George Frederick Carden (1798 – 18 November 1874) was an English barrister, magazine editor and businessman, credited with the development of the garden cemetery movement in Britain and the foundation of London's pioneering example: Kensal Green Cemetery.

==Development of the General Cemetery Company==
Carden, later editor of the Penny Magazine, was apparently inspired by a visit to Paris's Père-Lachaise Cemetery in 1821, and saw an opportunity to replace overcrowded, insanitary church graveyards with appealing suburban cemeteries catering for the affluent middle and upper classes. His first prospectus, issued in 1825, failed, but a new committee established in February 1830, including Andrew Spottiswoode, MP for Saltash, sculptor Robert William Sievier, banker Sir John Dean Paul, Charles Broughton Bowman (first committee secretary), and architects Thomas Willson (who had previously proposed an ambitious Metropolitan Sepulchre project) and Augustus Charles Pugin, gained more financial, political and public support to fund the 'General Cemetery Company'. Public meetings were held in June and July 1830 at the Freemasons' Tavern, and Carden was elected treasurer. On 11 July 1832, the Act of Parliament establishing a 'General Cemetery Company for the interment of the Dead in the Neighbourhood of the Metropolis' gained Royal Assent.
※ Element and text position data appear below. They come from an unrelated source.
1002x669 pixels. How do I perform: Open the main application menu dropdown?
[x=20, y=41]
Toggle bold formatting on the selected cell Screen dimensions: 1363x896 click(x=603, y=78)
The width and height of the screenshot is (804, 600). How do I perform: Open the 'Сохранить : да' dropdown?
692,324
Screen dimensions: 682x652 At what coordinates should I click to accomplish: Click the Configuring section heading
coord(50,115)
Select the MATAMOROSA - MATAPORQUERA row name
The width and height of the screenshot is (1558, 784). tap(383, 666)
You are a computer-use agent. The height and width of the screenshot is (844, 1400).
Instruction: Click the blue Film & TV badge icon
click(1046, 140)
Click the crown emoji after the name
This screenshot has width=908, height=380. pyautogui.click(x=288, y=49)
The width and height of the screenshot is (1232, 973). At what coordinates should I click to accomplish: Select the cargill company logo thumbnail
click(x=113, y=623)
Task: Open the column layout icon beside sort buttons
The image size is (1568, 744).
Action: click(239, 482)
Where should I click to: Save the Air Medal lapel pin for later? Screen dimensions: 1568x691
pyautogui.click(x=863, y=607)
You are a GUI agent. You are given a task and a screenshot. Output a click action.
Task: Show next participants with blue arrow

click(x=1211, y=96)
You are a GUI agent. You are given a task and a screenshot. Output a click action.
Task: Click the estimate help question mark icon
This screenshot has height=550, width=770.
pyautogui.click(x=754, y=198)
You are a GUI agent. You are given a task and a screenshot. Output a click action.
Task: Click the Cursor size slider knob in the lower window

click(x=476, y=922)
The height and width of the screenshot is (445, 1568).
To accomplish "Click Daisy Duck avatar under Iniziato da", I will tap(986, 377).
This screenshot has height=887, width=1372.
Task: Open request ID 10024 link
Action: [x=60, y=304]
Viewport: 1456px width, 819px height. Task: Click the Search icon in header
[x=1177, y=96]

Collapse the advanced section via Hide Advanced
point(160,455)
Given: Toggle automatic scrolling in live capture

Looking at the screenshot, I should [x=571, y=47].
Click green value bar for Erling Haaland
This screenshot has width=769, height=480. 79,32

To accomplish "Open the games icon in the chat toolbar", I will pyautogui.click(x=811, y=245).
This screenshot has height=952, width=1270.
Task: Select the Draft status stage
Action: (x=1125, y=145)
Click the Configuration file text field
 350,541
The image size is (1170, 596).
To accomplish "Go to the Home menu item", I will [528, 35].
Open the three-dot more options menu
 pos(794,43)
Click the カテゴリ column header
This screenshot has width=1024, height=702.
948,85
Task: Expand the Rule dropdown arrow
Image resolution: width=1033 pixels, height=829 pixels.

===Dismissal from company===
Paul was a partner in the London banking firm of Strahan, Paul, Paul and Bates. He found and conditionally purchased the 54 acres of land at Kensal Green for £9,500. The Act incorporating the General Cemetery Company authorised it to raise up to £45,000 in shares, buy up to 80 acres of land and build a cemetery and a Church of England chapel. However, Paul and Carden were already embroiled in a dispute regarding the design of the cemetery, where Paul favoured the Grecian style and Carden the Gothic style. A succession of architects were contemplated, including Benjamin Wyatt (who declined), Charles Fowler (proposal not taken up), Francis Goodwin, Willson, and a Mr Lidell, a pupil of John Nash, before an architectural competition was launched in November 1831. This attracted 46 entrants, and in March 1832 the premium was awarded, despite some opposition, for a Gothic Revival design by Henry Edward Kendall; this decision was, however, eventually overturned as the Company directors (appointed after the Bill received Royal Assent) asserted their control and preference for a different style. One of the competition judges and a company shareholder, John William Griffith, who had previously produced working drawings for a boundary wall, ultimately designed the cemetery's two chapels and the main gateway. Meanwhile, Paul had been elected treasurer in place of Carden, who was reduced to the position of registrar. In February 1833 Carden was suspended from the board of directors for making statements prejudicial to the company, and four months later removed as registrar.

==Later life==
Carden, associated with addresses in The Grove, Hendon and 2 Sussex Gardens near Hyde Park, London, died on 18 November 1874 and was buried in Kensal Green.